Will you go where your own logic leads?

Or will you insist that your reasoning can only be validated where it agrees with the bible?

If the latter...so much for your pretense of objectivity.
How the sculpture makes you feel is impossible for us to access publicly.
Not true.  If the man is heterosexual and the sculpture is of a scantily clad sexualized woman, a penile plethysmograph would detect what's going on in his mind, even if not perfectly.   Suppose you know a local man was convicted of child rape and went to prison and was released.  You see him on the sidewalk, staring at your kids for no earthly reason.  Your inability to be positively certain what his thoughts are, wouldn't slow you down from being confident that your suspicions about what's going on in his mind are likely correct, and reacting accordingly. 

Again, many people react physically to nightmares when sleeping.  Pretty easy to tell what they were thinking even if not perfectly so.  Mental events are not always private.  You lose.
You would have to tell us. We cannot determine this from a physical examination of your brain unless you tell us what you are feeling.

See above.
THEREFORE: Mental Properties Are NOT Physical Properties
The physical brain is something different than the immaterial mind. They are different because one possesses privately held knowledge (the mind) and the other (the brain) does not.
That doesn't follow.  you also cannot see the atoms responsible for exerting force on a piston in an engine as the result of a gasoline explosion, but you hardly conclude that the exerted force and the responsible atoms are different from each other.  

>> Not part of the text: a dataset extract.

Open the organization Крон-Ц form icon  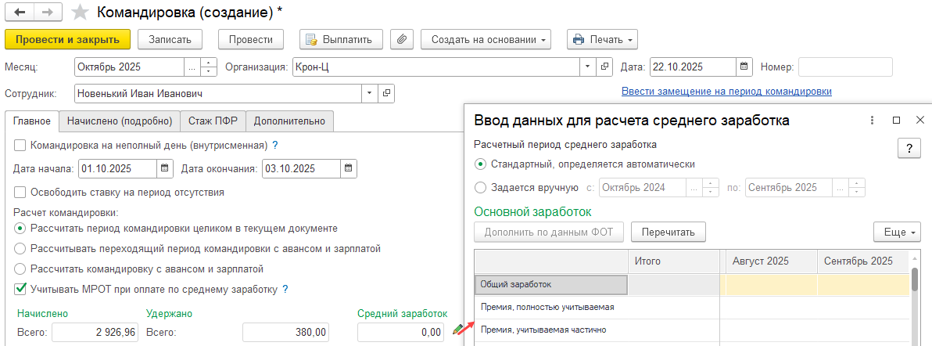click(604, 67)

Or gee, I don't know...maybe you'll argue that the force that drives the piston down comes from the spiritual dimension and only uses the exploding gas as an interface by which to enter the physical realm?  How different is that from the trifling stupidity that says our thoughts originate with our soul/spirit in another dimension and only come into the physical world through the portal of the brain?
Difference Two: “I” Versus “My Body”
(The First Person Argument)
Like Everyone, I Only Use First Person Possessive Pronouns to Indicate Possession of Something Other Than “Me”
I use expressions like, “This is my toothbrush,” or “This is my mom,” because I am describing someone or something other than me.
Like Everyone, I Commonly Use First Person Possessive Pronouns When Describing My Body
I also find myself using expressions like, “This is my body,” or “This is my hand” when describing my physical body or some portion of my body.
A theory that, if true, would wreak havoc on the justice system.  Apparently, when the intruder said "this is my gun", he was describing someone or something other than himself, hence, his testimony, captured on home video, is inadmissible.  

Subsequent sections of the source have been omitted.